MERYL STREEP
Sinemasever olup da Meryl Streep’i tanımamak, dahası, vurgun olmamak elde mi?
Doğa vergisi güzelliğine, duyarlılığına bir de sıkı bir eğitimi ekleme talihine
ermiş bu sıradışı varlık, daha ilk filminde, Julia’da, dört büyük oyuncunun
arasında, hem güzelliğiyle, hem ancak şöyle bir gösterilen duyarlılığıyla
gözümüze çarpmıştı.
Sonra, Geyik Avcısı’nda, Fransız Teğmenin Kadını’nda, Sophie’nin Seçimi’nde,
daha başka bir dizi güzel yapıtta bizi hiç düşkırıklığına uğratmadı; tersine,
sevinçten havalara uçurdu yeteneğiyle.
Şimdi adını unuttuğum bir Avustralya filminde, oralı bir orta sınıf aile
kadınını öyle inanılmaz oynuyordu ki, eli yüzü davranışları, o kadar iyi
bilmesem de, Avustralya ağzı İngilizce’siyle gerçek bir mutluluk kaynağıydı.
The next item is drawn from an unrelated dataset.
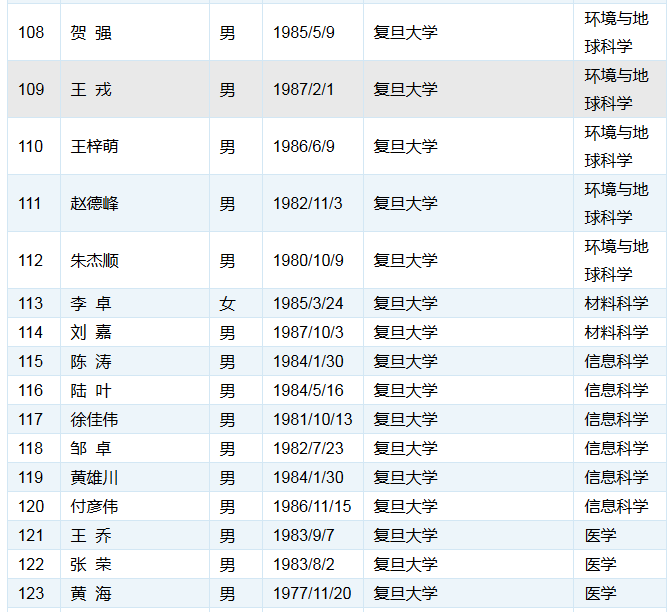Select the name 陈涛 in row 115
This screenshot has width=672, height=612.
tap(91, 362)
Kırk yıllık İtalyan westerni kahramanı Clint Eastwood’un hem yönetip hem
birlikte oynadığı filmde de öyle.
Günümüz sinemasının ağzımıza sürdüğü biberler yüzünden, onun karşıkonmaz
çekimine karşın, ürke ürke gittik sanat yoldaşım Nilgün’le Tersyüz’e. Gitmez
olaydık.
Nicolas Cage denen Amerikan tohumunun tek bir kopyasına dayanamazken,
yönetmeyen, iki örnek çıkarmasın mı karşımıza!
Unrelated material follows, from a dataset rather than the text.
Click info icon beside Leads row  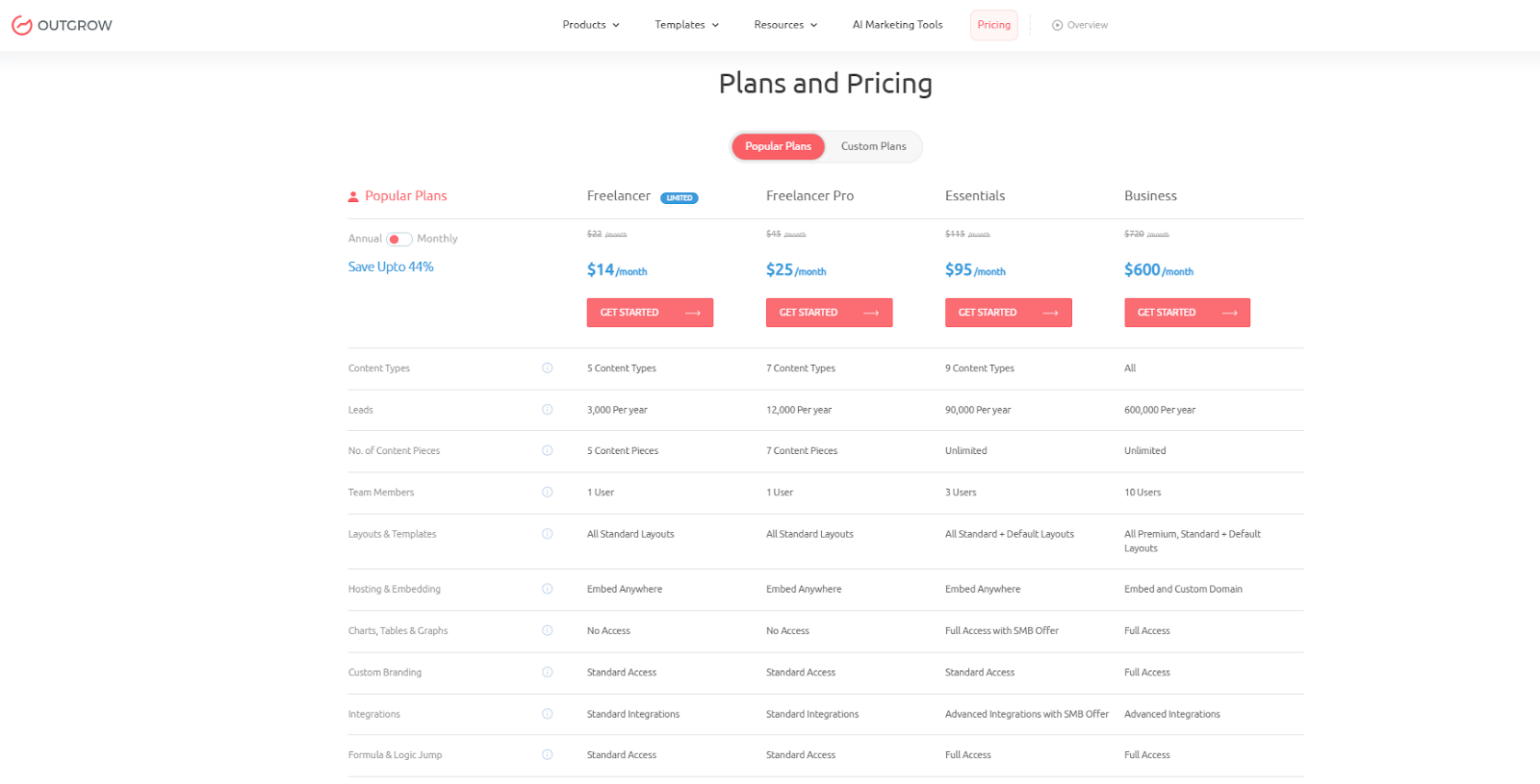547,410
Gerçek bir beyin- ağız sürgününün ardından, Meryl de düzeysizliğe
ayakuydurdu, film rezillikler içinde sona erdi.
Buna karşılık, Virgina Woolf’un yaşamından yapıtlarından esinlenerek yazalıp
çekilmiş Saatlar sanat adını verdiğimiz şeye eksiksiz yakışan bir yapıttı.
Michael Cunningham’ın filme bakınca Pulitzer Ödülü’nü bileğinin hakkıyla
kazandığı anlaşılan romanından yola çıkılarak tasarlanmış çekimöyküsüne
dayanıyor – ne yazık ki bu işi başaran insan kardeşimin adını belleyemedim, ama
bu filme nasılsa bir daha gider, öğrenirim.
Virginia Woolf’’un Mrs Dalloway’i yazdığı ünlerde başlayıp, evlerinin
yakınlarındaki akarsuda canına kıymasıyla sona erecek zaman kesitinde, üç ayrı
evde, üç kadının yaşadıkları saatları anlatıyor filmi.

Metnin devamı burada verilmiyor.